Extracted text:
::::

Christine: [00:33:33] And I’d like to pick up on one thing you’re talking about there, about the idea of trying to find concrete ways to make sense of this. And maybe we’ll start with you, then, Miriam. What do you think are some of the primary ways of putting a media studies or cultural studies lens on this? How might that help us understand the issue of, first of all, how the verdict came about, and then especially the reactions to it, and moving forward? So what are some of the things you would think about in terms of a media or cultural studies frame we could put on this?
Miriam: [00:34:01] You know, I think there are two major concepts that, for me, come from media studies but also from, more broadly, African-American Studies as a field. Because I’m always an interdisciplinary and an intellectual omnivore in certain kinds of ways, so I’m always – and I think African-American Studies tends to be that way anyway, very much concerned with a kind of interdisciplinary frame that uses the right tools for the right job.
[00:34:28] And so I think preliminarily, in terms of talking about it in terms of media, it takes us back to questions about stereotype in this way that I think, as scholars, at a certain point we always are like, well, let’s get beyond stereotype. How do we …? You know. And that’s true. There’s a way in which when you teach students sometimes about stereotype then that’s all people are willing to see; that it becomes very difficult to talk about African-American images in film or in media without it just being about, well, that’s just a stereotype, or without it being reduced to that. Let me put it that way.
[00:35:06] But I think this case, to some extent, really reveals how significant stereotype is in terms of the way that people imagine people of color, imagine young men of color, imaging young black men. Patricia Hill Collins, who’s a sociologist, uses the phrase controlling images to talk about this, and I think both with respect to Trayvon Martin himself, and, I thought, very profoundly with respect to his friend, Rachel Jeantel, there were certain kinds of controlling images at play that just simply rendered them invisible.
[00:35:44] That rendered them [unseeable] from a perspective of a complex humanity. And so, with Trayvon Martin there was a way that as soon as George Zimmerman saw him in a hoodie, walking down the street in a ‘nice neighborhood’, there was something that he saw that he decided he had to move on. And his vision has been proven wrong, but that’s the vison that was upheld in the verdict.
[00:36:16] And so, this idea of a controlling image, of an image that shapes our sense of reality, shapes, then, in turn, our actions, shapes policy, shapes law making – right? Because Stand Your Ground, to some extent, is around that as well, the idea of a Dirty Harry law or a make my day kind of law, right? All of these things really demonstrate how we really engage with media and media images in the way that we understand who our neighbors are, who we are, and what the relationship is between the two.
[00:36:50] So I think that that’s one piece. I think for me the other piece is Evelyn Brooks Higginbotham’s idea of the politics of respectability. And Kristen and my friend, Brittney Cooper, has begun to complicate that by talking about the politics of disrespectability. But the idea of the politics of respectability, the idea that Trayvon Martin needed to have been some kind of perfect choir boy, some kind of model student, that he needed to pass some kind of moral litmus test established by a random person in the street in order to, a, not be summarily murdered in the street, b, receive basic justice in the wake of his murdered, and, c, be mourned as a young person whose death was untimely and unjust.

::::

Required actions:
1. In the transcript on the Trayvon Martin verdict, list everything that Miriam says a controlling image shapes.
2. Write the next portion of the transcript on the Trayvon Martin verdict, beginning right after its final sentence.

::::

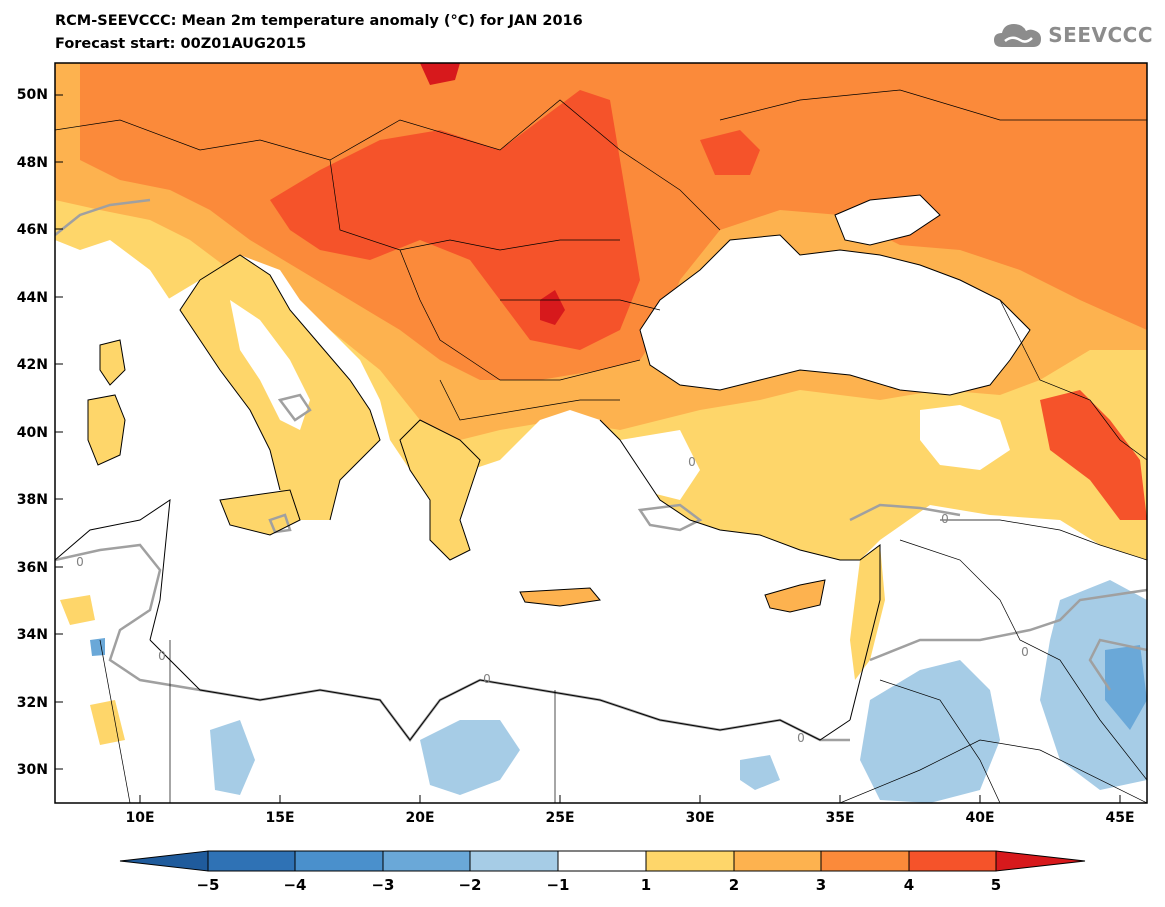 The width and height of the screenshot is (1165, 907). What do you see at coordinates (440, 490) in the screenshot?
I see `greece-land` at bounding box center [440, 490].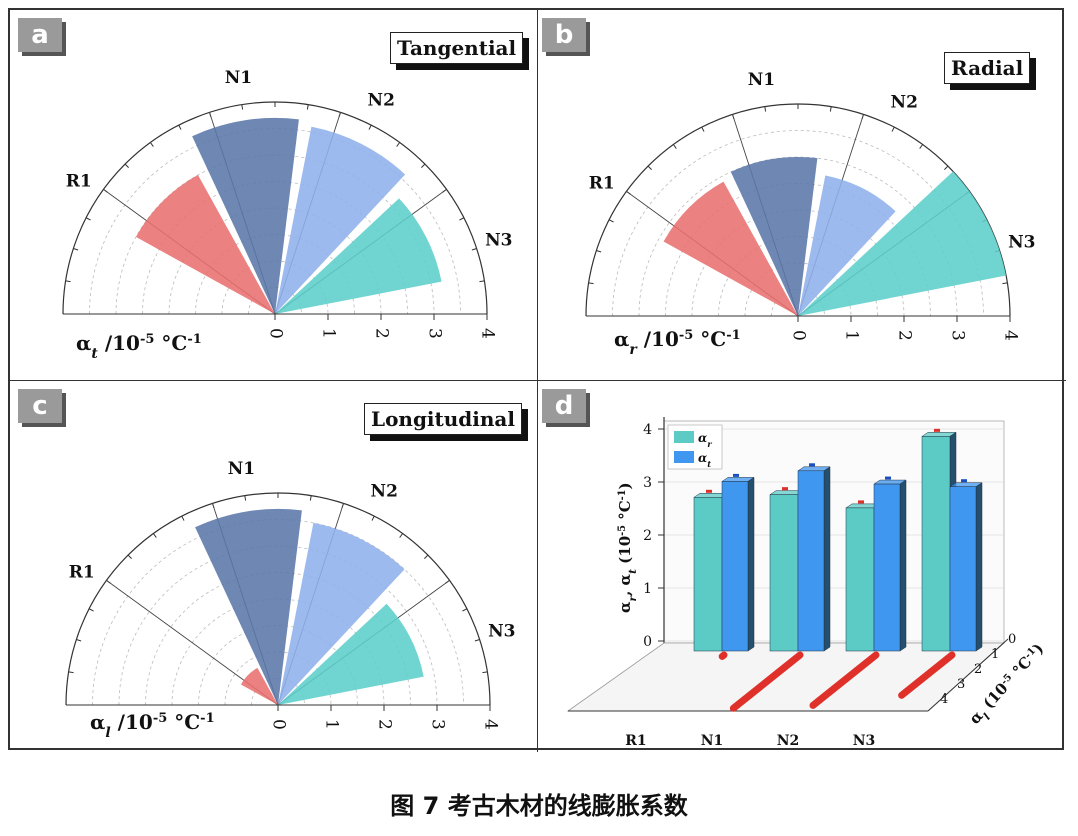  What do you see at coordinates (625, 552) in the screenshot?
I see `y-axis-label-part: (10` at bounding box center [625, 552].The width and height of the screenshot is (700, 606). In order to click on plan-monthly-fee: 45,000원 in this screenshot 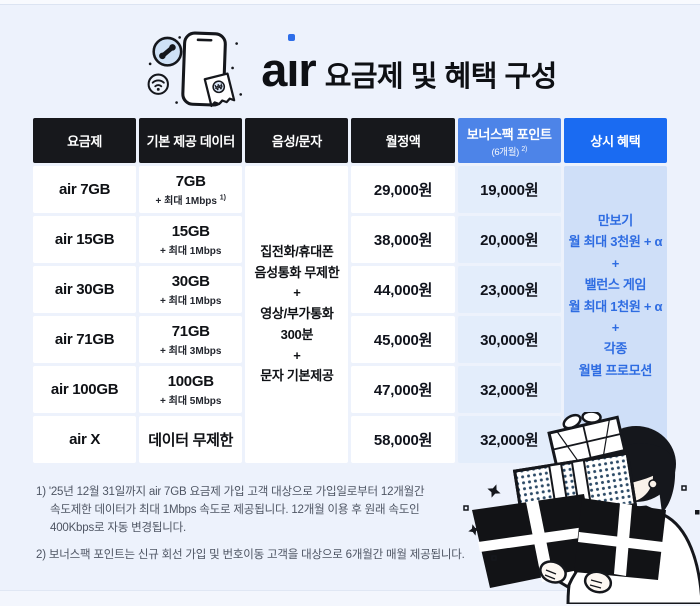, I will do `click(403, 340)`.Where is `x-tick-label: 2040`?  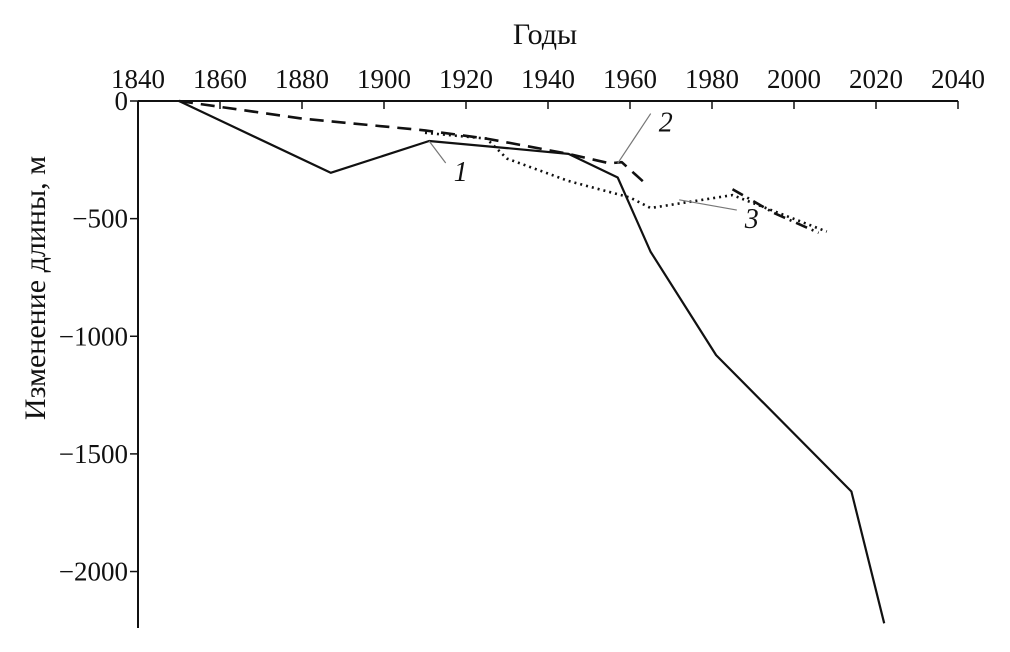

::::

Responses in order:
1.
- our sense of reality
- our actions
- policy
- law making

2.
[00:37:37] That he need to live up to some kind of politics of respectability ideal, that’s part of what’s been so enraging to me about it. Because if we’re just going to gun down anybody who ever smokes weed at 18, we’re really – you know, there’s not going to be a lot of people left. So those are the two for me, two really important frames to understand what’s going on in this case.
Christine: [00:38:00] Bambi or Kristen, you have any additional thoughts on that?
Kristen: [00:38:03] Sure. I agree with everything that Miriam said, and I think that I would add to that that the one thing I think that media studies brings to the conversation [unintelligible] is the idea of signs, right? The idea of signs and signifiers. The idea that we can look at, and by looking at these images, we can help enlighten or help illuminate how these stereotypes are continuing to circulate.
[00:38:30] And so, one of the most interesting things that happened during the trial was – I think I posted a picture of Don West’s daughters, an Instagram photo of his daughters celebrating the day that he knocked Rachel Jeantel, he did such a great job cross-examining her, and they went out to celebrate with Chick-fil-A ice cream.
Christine: [00:38:50] You couldn’t have constructed that yourself more perfectly, right? All of the signs in that picture.
Kristen: [00:38:54] Every bit of it just – was just – it was all laid out. These perfect looking white ladies and their dad eating Chick-fil-A ice cream cones. And then the hashtags and the Instagram tag, you know, ‘he killed it’, blah, blah, blah. It was just so –
Female Voice: [Unintelligible 00:39:08], yeah.
Kristen: [00:39:09] My word. I mean you couldn’t have – like you couldn’t make that up. And so I remember Chris saying, “I could do a great semiotic [unintelligible]. Please give it to us.” And I think that part of what it was, was we’re looking at it and we all know what it is we’re looking at, but to pick out the signs and to talk about what each of those things mean, and how it is unconscious, but at the same time still very active, those are really important things that media studies can contribute to this conversation.
[00:39:38] So talking about the look of Trayvon, talking about the look of Rachel Jeantel, talking about how George Zimmerman exists in between cultures as this Hispanic man but who expresses his identity as a white man. So what that means, and how he’s allowed to walk in between both of those things, so that he can be excused [in one front]. Well, he’s not white, so it’s not that, but he is very much standing in for or representing that whiteness, and so how that plays up.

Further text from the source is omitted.